Durante su intervención en Conversa 2025, el economista y candidato presidencial por el partido PINU, Nelson Ávila, compartió una visión amplia sobre el futuro de Honduras, marcada por un tono autocrítico y propositivo. Fiel a su estilo, Ávila mezcló datos, cuestionamientos y llamados a la acción, al tiempo que insistió en la necesidad de transformar el país desde la educación, la innovación y la unidad nacional.
“Me gusta unir para transformar”, expresó ante un público compuesto por jóvenes, académicos y representantes del sector productivo. Con esa idea, contrastó el papel de quienes dividen del de quienes construyen: “El politicoide divide mientras que el estadista une”, dijo, apuntando a la necesidad de una clase política más comprometida con las soluciones y menos con la confrontación.

Ávila advirtió que Honduras no tiene futuro sin un cambio radical en su modelo de inversión pública, y recordó que el país “dedica solo el 3% del PIB a la educación”, una cifra que considera inaceptable para una nación que pretende desarrollarse. Según explicó, el abandono del sistema educativo y la falta de apoyo al arte y al deporte están condenando al país al atraso. “Una nación que no invierte en arte y deportes está condenada al fracaso”, repitió, retomando ideas que ha defendido en distintos foros.
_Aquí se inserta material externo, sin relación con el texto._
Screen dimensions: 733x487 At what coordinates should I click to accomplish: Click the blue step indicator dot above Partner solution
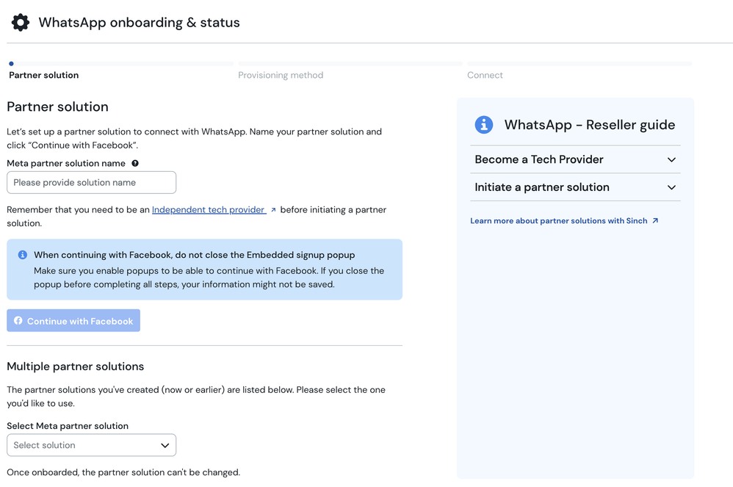(x=10, y=64)
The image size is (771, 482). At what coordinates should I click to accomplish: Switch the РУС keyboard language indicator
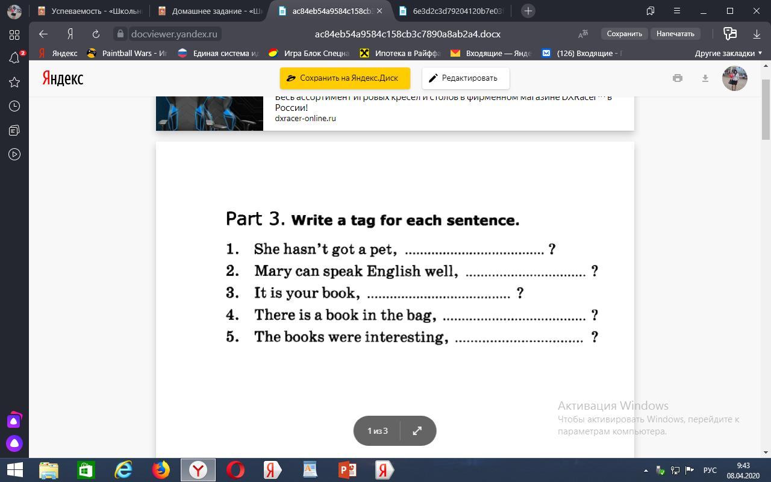point(710,470)
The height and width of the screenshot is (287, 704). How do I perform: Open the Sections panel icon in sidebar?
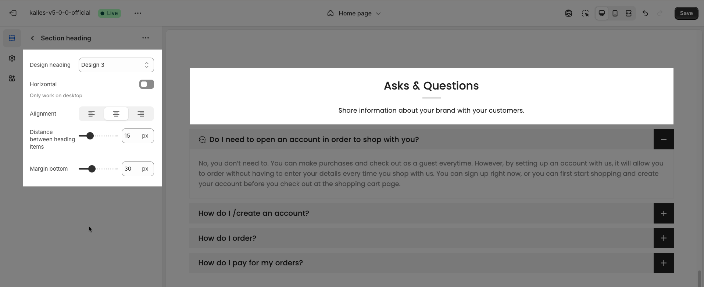pyautogui.click(x=12, y=38)
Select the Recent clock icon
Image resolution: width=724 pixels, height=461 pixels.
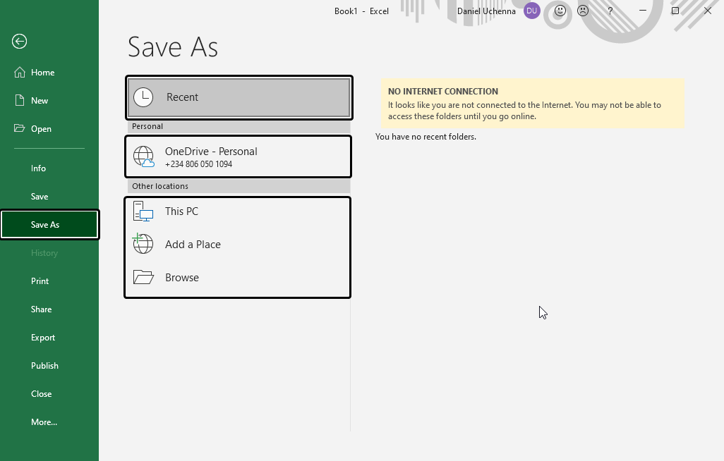[143, 97]
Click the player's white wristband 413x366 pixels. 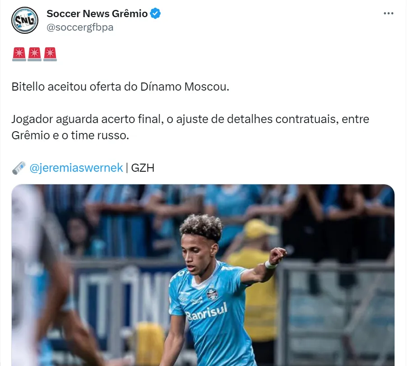click(x=270, y=265)
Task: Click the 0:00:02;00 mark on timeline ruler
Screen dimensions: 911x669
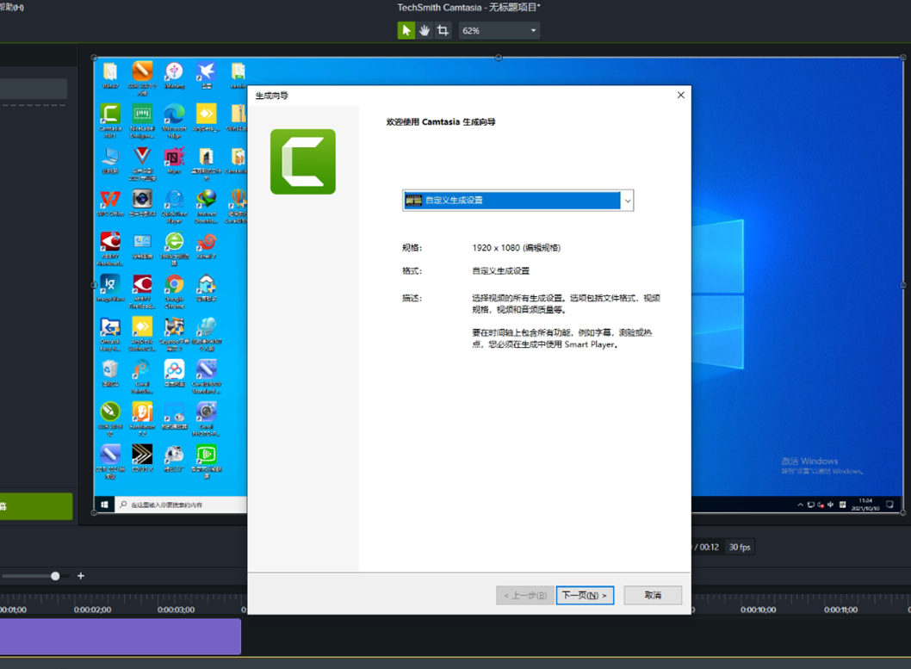Action: tap(92, 610)
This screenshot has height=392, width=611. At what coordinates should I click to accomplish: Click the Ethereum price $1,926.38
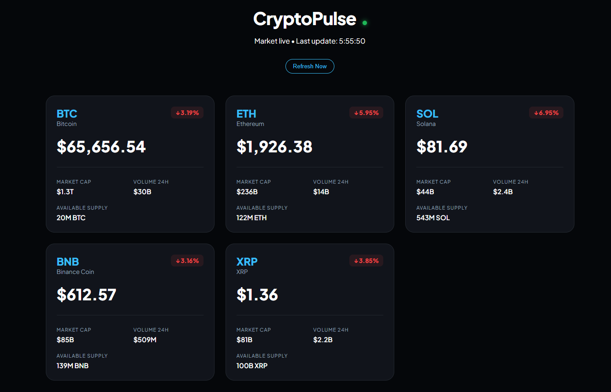pos(274,147)
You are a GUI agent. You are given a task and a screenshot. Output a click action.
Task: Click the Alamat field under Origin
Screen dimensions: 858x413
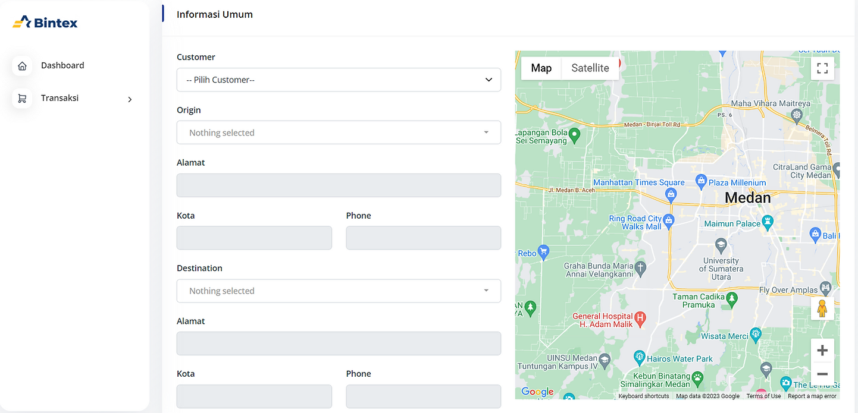[339, 185]
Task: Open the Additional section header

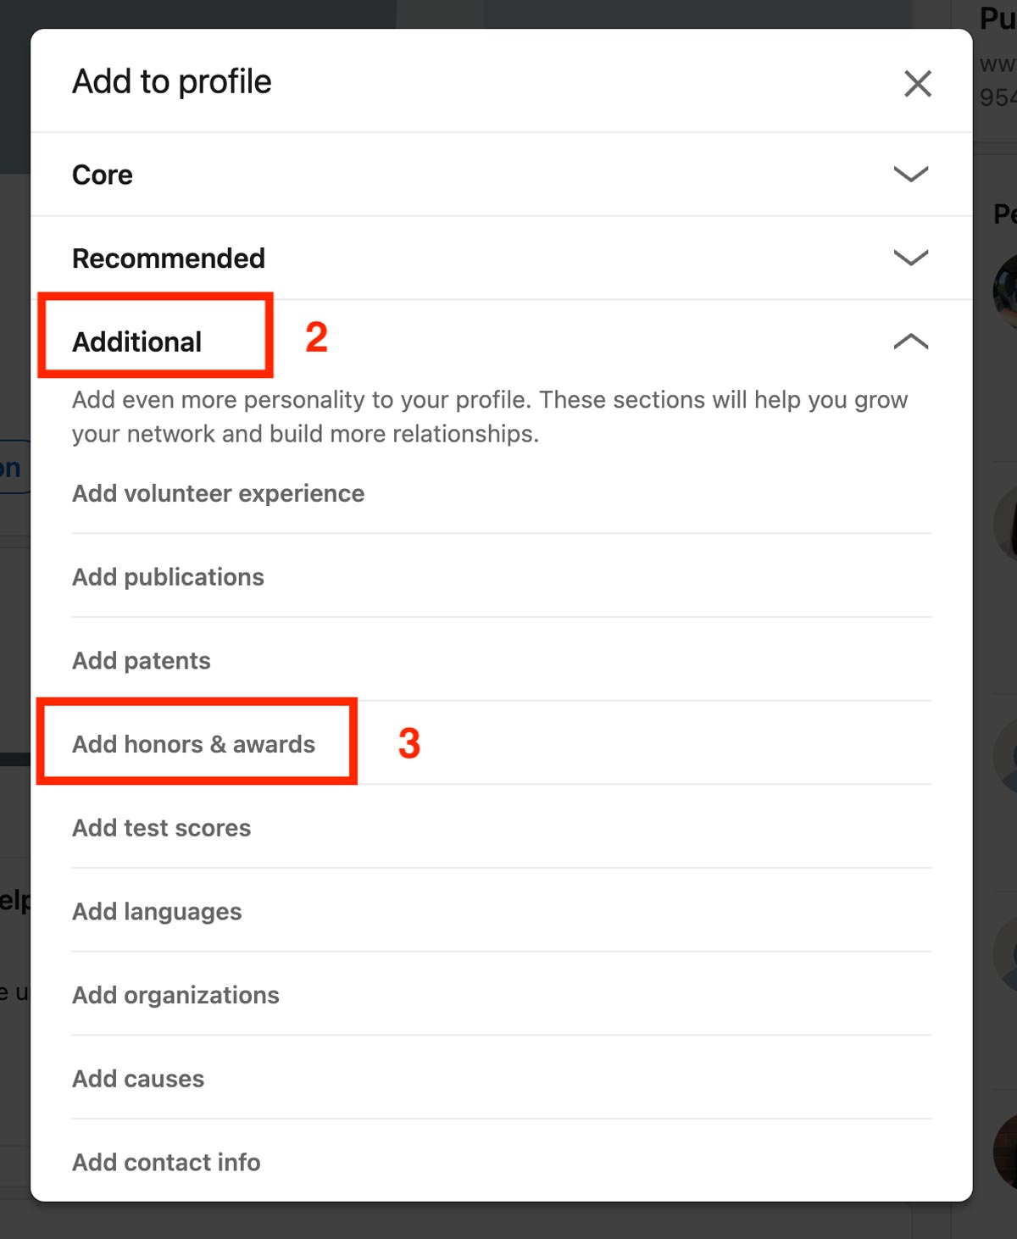Action: (x=137, y=342)
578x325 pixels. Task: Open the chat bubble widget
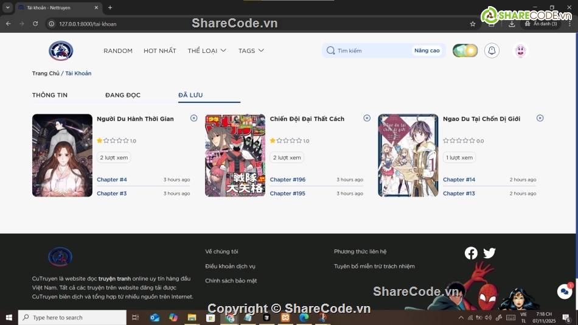[x=564, y=292]
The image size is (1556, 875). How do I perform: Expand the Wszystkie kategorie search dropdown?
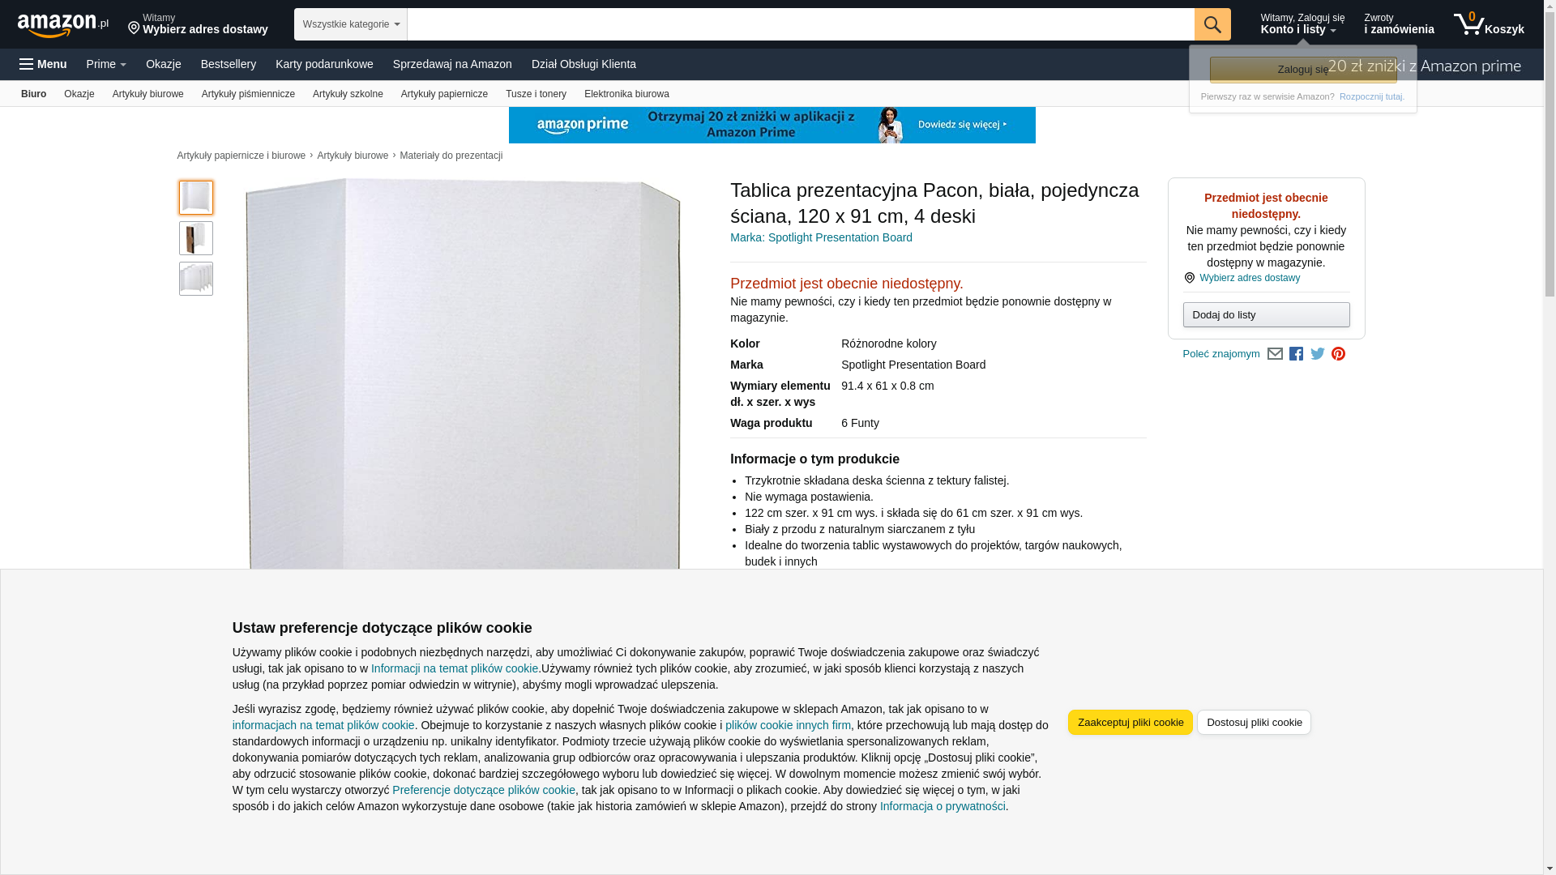point(351,24)
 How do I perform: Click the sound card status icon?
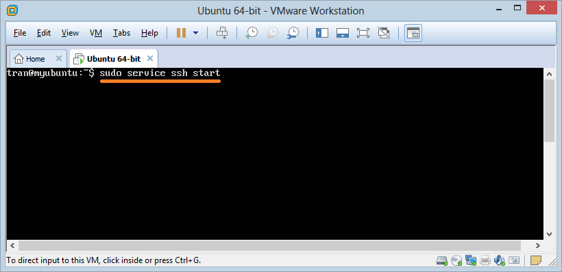(499, 260)
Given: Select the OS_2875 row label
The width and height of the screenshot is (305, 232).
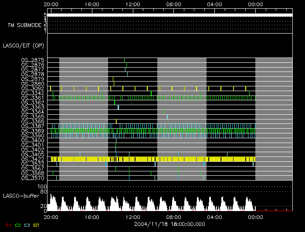Looking at the screenshot, I should [32, 60].
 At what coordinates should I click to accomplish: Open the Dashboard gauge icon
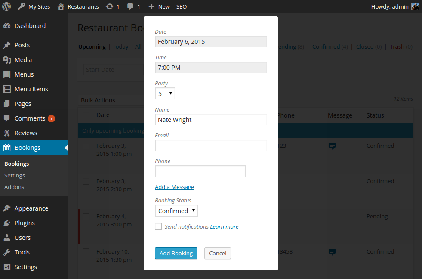pyautogui.click(x=7, y=26)
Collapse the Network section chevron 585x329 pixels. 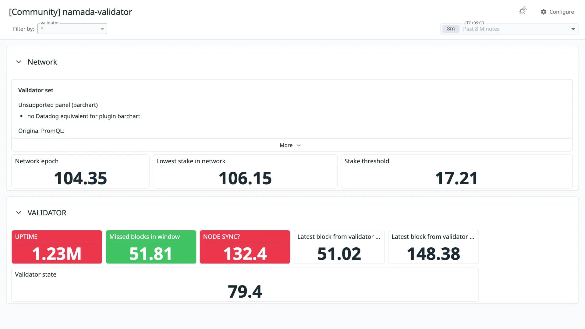tap(19, 62)
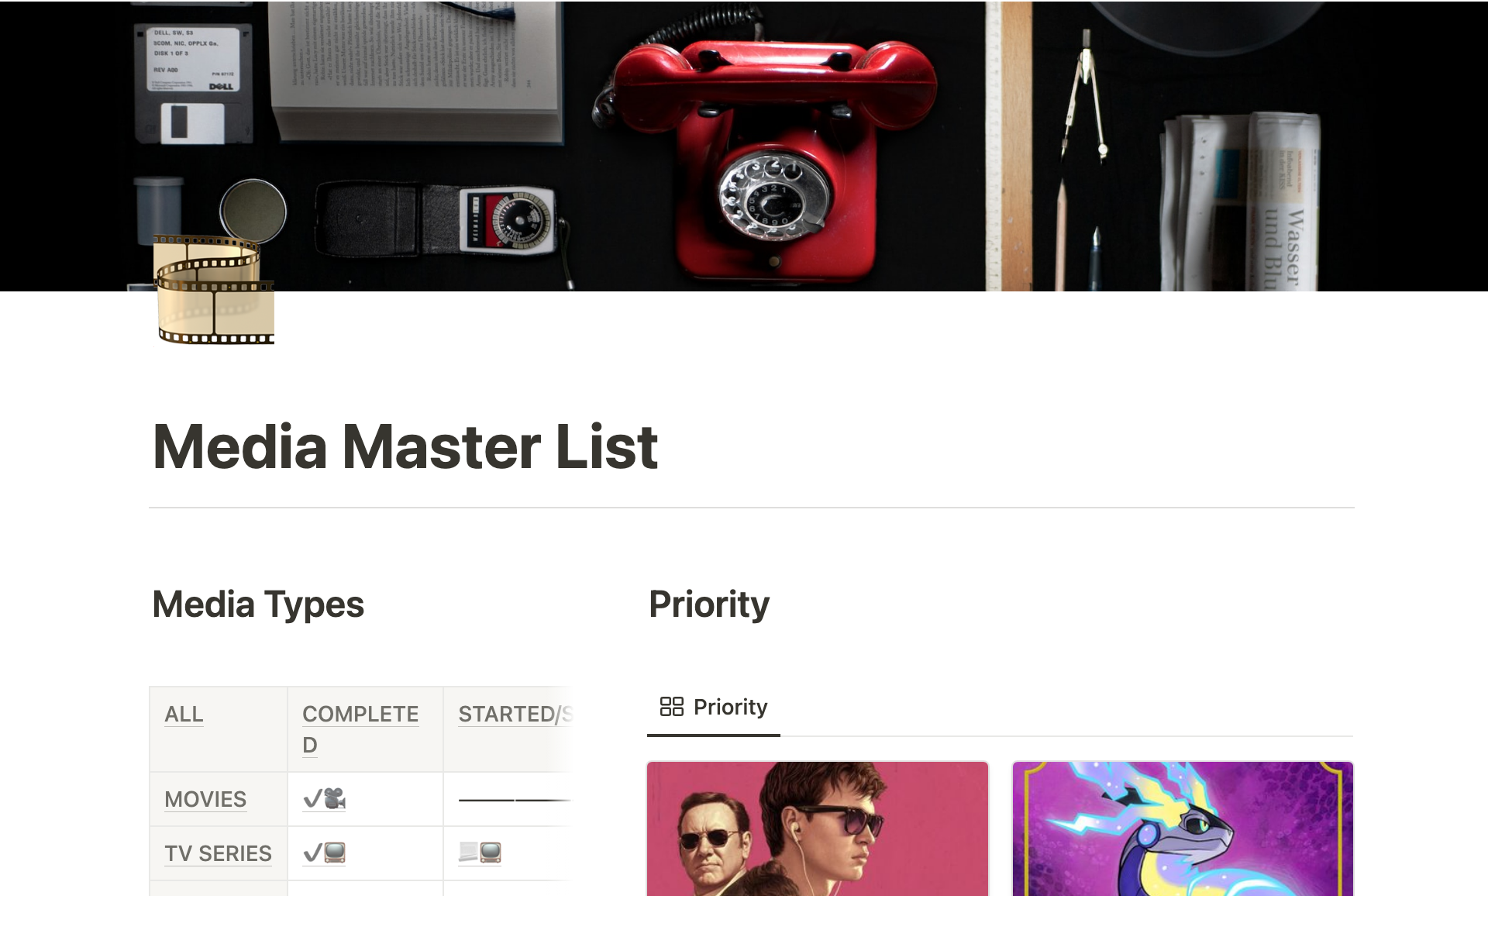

Al referirse a la polémica reforma fiscal que impulsa el gobierno, fue directo: “Nunca he visto una matriz de la reforma fiscal que algunos quieren imponer a matacaballo. Yo les haría tres preguntas: ¿en cuánto va a aumentar la inversión extranjera?, ¿en cuánto va a aumentar los ingresos del Estado y disminuir el déficit?, y ¿en cuánto va a reducir la desigualdad?”.

Para Ávila, la transformación económica no se logrará con más impuestos, sino con una verdadera estrategia de inclusión productiva. Anunció que entre sus propuestas figura la creación del Banco del Emprendimiento, una institución dedicada a financiar ideas innovadoras, fortalecer el crédito a micro y pequeñas empresas, y acompañar proyectos sostenibles. “Podríamos sacar 120,000 jóvenes de la economía informal si el país impulsa una política seria de emprendimiento y capacitación”, aseguró.
El candidato insistió en que la juventud necesita oportunidades reales, no promesas vacías. Destacó que Honduras debe apostar por un modelo de desarrollo que priorice la educación técnica, la inversión en conocimiento y el rescate del talento nacional. “La riqueza de una nación está en su gente, no en sus recursos naturales”, enfatizó.
Su discurso cerró con un llamado a la reconciliación nacional. Dijo que el futuro de Honduras no se construirá con confrontaciones, sino con acuerdos y visión compartida. “Este país tiene todo para salir adelante, pero solo lo lograremos si dejamos de dividirnos y empezamos a trabajar juntos por un mismo propósito”.